A Reuters search for the song’s Chinese title on Apple’s iTunes Store and KKBOX and a search for the song’s English title on Facebook and Instagram’s Reels only showed a Taiwan version of the song by Taiwanese rock band The Chairman.
The song was the unofficial anthem of Hong Kong’s 2019 sometimes violent pro-democracy street protests.
Various versions of the song released by the creator “ThomasDGX & HongKongers” on Spotify were no longer available.
Spotify said the song was taken down by the distributor, not by its platform.
DGX Music, the music group behind the song, said on their Facebook page that they “are dealing with some technical issues unrelated to the streaming platform”.
“Sorry for bringing the temporary impact. Thank you every audience!” DGX Music wrote.
The injunction application comes after “Glory to Hong Kong” was played mistakenly at several international events, including a Rugby Sevens game and an ice hockey competition.
The song was banned in schools in 2020 after China imposed a national security law on the financial hub cracking down on dissent.
The city’s leader, John Lee, said in a regular government press conference on Tuesday that the song was “not compatible with the national interest”.
“Hong Kong Special Administrative Region has a duty and obligation to safeguard national security, and we should do it proactively and also preventively,” Lee said.
The head of Amnesty International’s China team, Sarah Brooks, said in a statement that “a song is not a threat to national security, and national security may not be used as an excuse to deny people the right to express different political views”.
Hong Kong returned from British to Chinese rule in 1997 with the guarantee its freedoms, including freedom of speech, would be protected under a “one country, two systems” formula. Critics of the national security law say those freedoms have eroded swiftly.
According to a writ seen by Reuters, the government seeks to ban performing and disseminating of the song, including online, its melody and lyrics and any adaptations.
The writ also listed 32 YouTube videos related to the song, including instrumental and sign-language versions. The application for an interim injunction will be heard by the High Court on July 21.
The government asked anyone who opposes the injunction to contact police by June 21 and provide their name, address, telephone number and identity card number.
“Glory to Hong Kong”, including its various versions, dominated the top 10 in Apple’s Hong Kong iTunes Store chart as people rushed to buy the song after the government announced its bid to ban it.
Overseas Hongkongers have launched a global appeal to radio stations around the world to broadcast the song. Radio stations in Australia, France, Ukraine, Denmark and Estonia have played the song.
Apple, KKBOX and Google did not immediately respond to requests for comment.
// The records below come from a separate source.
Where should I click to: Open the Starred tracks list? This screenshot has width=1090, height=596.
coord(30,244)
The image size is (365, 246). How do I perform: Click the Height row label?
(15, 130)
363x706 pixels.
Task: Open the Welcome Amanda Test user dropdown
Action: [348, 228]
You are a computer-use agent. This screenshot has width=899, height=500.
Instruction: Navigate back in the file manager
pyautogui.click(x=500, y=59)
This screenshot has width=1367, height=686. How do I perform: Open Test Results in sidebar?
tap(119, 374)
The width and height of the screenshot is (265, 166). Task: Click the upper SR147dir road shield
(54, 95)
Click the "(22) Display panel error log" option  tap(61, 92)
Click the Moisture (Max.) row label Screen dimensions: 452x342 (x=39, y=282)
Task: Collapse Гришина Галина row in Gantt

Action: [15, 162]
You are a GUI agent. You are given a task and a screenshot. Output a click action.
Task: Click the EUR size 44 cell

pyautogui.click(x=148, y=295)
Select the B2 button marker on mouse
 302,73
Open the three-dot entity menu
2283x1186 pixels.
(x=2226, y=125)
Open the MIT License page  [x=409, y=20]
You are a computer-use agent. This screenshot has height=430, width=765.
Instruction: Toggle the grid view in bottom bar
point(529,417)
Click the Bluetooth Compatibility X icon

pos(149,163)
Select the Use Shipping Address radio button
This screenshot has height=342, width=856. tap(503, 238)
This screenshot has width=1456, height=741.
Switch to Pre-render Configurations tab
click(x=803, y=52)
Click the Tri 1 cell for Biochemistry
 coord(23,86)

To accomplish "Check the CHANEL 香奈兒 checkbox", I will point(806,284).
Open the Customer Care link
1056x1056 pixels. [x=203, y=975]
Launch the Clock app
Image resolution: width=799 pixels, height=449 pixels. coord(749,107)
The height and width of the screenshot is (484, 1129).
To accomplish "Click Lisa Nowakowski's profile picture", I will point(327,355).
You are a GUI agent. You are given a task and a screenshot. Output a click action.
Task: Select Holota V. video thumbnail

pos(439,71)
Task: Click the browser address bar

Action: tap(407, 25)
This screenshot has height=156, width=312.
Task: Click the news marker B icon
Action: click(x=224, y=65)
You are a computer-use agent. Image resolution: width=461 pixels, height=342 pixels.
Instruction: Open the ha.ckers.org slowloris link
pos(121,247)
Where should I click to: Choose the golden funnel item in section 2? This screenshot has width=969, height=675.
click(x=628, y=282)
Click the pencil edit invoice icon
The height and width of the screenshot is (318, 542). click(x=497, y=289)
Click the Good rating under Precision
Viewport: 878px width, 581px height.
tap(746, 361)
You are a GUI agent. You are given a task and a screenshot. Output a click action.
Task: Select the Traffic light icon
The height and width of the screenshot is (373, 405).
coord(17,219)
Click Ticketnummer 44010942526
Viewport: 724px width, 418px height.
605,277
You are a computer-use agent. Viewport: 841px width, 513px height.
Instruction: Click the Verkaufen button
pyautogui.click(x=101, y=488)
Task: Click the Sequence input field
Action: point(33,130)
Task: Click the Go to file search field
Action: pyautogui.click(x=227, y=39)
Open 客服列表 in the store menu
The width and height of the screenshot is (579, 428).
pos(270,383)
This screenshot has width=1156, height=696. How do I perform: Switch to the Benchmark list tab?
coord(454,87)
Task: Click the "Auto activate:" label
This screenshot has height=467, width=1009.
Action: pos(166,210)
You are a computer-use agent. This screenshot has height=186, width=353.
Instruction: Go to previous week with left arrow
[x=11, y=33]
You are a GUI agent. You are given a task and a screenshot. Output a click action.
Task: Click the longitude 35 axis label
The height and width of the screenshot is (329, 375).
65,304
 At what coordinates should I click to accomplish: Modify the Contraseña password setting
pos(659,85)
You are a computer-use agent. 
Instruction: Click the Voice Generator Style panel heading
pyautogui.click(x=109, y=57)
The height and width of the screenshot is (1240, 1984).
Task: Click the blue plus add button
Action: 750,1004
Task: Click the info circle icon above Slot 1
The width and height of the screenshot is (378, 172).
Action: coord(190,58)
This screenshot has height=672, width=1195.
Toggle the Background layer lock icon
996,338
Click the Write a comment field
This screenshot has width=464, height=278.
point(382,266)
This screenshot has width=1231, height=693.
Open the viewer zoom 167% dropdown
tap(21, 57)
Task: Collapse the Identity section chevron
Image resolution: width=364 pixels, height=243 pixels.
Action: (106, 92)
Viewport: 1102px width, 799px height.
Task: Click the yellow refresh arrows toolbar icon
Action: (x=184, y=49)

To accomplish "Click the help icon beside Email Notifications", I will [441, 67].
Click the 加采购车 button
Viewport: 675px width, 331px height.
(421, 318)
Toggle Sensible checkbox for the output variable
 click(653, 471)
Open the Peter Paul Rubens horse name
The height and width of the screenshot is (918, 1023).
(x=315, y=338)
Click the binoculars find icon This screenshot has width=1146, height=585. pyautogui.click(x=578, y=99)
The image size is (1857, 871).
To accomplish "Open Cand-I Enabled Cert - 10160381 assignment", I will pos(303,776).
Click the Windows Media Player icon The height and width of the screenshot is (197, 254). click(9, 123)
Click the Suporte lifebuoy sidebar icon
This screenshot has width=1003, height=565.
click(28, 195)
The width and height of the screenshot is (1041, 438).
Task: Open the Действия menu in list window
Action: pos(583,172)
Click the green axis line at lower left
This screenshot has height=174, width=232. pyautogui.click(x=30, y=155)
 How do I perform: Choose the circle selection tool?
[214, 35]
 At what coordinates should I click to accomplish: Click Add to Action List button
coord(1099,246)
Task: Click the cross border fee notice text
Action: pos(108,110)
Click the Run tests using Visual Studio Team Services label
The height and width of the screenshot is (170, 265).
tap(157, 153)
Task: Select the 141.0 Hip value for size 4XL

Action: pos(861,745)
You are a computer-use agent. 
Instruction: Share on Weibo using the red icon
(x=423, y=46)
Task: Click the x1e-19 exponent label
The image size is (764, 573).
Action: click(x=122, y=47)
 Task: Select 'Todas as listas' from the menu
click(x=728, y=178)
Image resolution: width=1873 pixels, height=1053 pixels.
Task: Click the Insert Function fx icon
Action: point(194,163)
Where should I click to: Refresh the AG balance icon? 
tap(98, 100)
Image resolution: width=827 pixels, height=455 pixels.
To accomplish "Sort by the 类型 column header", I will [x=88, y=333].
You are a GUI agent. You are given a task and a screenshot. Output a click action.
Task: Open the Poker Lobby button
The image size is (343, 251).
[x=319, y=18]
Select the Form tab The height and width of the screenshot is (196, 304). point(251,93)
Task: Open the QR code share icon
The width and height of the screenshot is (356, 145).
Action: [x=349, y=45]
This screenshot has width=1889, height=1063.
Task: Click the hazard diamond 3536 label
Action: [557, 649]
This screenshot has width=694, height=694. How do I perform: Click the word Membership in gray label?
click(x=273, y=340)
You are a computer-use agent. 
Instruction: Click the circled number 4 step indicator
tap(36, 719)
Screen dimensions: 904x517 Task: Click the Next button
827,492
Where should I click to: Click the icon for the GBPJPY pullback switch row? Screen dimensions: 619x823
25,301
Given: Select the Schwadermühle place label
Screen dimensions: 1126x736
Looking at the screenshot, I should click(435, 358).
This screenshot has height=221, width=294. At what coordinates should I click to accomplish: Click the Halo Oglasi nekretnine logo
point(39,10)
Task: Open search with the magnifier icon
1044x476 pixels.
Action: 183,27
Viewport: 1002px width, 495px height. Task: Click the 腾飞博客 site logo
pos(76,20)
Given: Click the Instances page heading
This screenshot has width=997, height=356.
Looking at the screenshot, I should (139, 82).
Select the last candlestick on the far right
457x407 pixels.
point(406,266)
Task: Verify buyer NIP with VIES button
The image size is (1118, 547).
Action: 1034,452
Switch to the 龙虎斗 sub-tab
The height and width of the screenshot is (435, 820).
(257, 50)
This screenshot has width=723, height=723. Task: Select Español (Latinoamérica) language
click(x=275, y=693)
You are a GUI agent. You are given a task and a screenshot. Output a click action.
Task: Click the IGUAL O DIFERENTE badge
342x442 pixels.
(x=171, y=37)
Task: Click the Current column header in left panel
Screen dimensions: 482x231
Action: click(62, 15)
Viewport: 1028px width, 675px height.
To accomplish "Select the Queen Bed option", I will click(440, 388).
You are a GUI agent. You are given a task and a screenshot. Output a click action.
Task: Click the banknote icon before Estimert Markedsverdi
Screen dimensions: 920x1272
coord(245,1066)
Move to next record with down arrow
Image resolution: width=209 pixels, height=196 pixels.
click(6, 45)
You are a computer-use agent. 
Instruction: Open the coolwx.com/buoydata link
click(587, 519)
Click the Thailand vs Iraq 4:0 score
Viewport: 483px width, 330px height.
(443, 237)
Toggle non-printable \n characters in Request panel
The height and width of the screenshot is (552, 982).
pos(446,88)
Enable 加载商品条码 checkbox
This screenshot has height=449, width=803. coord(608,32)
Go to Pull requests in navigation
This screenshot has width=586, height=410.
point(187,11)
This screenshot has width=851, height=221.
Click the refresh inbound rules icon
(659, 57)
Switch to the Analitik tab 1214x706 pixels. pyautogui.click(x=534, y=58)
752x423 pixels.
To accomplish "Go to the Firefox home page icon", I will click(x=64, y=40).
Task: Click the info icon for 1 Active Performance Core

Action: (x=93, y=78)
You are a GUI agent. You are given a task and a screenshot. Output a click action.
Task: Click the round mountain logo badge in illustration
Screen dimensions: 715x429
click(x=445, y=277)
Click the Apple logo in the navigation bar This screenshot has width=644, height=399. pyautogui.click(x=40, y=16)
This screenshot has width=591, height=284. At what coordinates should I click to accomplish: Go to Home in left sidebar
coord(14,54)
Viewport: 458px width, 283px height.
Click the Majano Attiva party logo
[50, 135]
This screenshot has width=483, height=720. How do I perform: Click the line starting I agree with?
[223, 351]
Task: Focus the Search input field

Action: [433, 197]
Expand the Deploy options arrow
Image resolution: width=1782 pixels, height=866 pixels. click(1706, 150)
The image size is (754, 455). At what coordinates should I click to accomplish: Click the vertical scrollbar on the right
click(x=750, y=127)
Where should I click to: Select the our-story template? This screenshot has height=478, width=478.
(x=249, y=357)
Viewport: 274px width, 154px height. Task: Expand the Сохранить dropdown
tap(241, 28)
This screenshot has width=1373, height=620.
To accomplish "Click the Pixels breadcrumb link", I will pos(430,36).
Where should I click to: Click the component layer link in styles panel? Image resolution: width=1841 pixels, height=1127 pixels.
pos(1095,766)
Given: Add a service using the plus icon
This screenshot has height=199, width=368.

Meta, which owned Facebook and Instagram, has declined to comment.
Hong Kong does not have its own anthem. “Glory to Hong Kong” has been played mistakenly instead of the Chinese national anthem “March of the Volunteers”. The Asia Rugby Association blamed “a simple human error” for its mistake.
Hong Kong’s security chief said in December Google had refused to change its search results to display China’s national anthem instead of “Glory to Hong Kong” when users searched for Hong Kong’s national anthem, expressing “great regret” at the decision.